Last week was a long one for Mr Epi Ludvik Nekaj, founder of Crowdsourcing Week.
Since last Monday, he had been fretting about the four-day Crowdsourcing Week conference held at the Singapore Management University from Tuesday to Friday which featured 36 foreign crowdsourcing experts.
"It's the first time I've held a conference in Singapore, it was at the university, a new venue that I've never seen or been to. And I worked with a new team of event organisers," the American said. He registered his company here last year.
It was the first global conference on crowdsourcing - a fast- growing way of finding many people online to do small tasks for small fees. Think of hiring students to sort your photos at 5 cents a piece. The fact that it was held in Singapore is testament to the Republic's fast-growing status as a place for savvy start-ups.

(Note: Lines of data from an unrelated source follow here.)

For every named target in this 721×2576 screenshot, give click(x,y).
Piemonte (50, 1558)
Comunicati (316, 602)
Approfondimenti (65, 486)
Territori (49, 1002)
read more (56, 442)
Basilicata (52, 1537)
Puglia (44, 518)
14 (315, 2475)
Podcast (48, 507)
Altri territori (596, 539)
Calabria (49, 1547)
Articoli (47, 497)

As he headed out for a drink with The Straits Times on Thursday after the main conference was over, he was already thinking of regional expansion plans in Hong Kong and Seoul.
The serial entrepreneur, who started a virtual advertising agency in New York and other businesses, chose Asia for his start-up instead of the United States because Asia has the world's fastest-growing Internet population.
He chose Singapore over Hong Kong because the Republic was seen as neutral and more pan- Asian, whereas the former British colony is seen as closely affiliated to China.
He has been to Singapore a few times and felt the tempo of its start-up buzz. Venture capitalists (VCs) are here with their money scouting for buys; there is plenty of talent and willing mentors; and a busy calendar of tech events.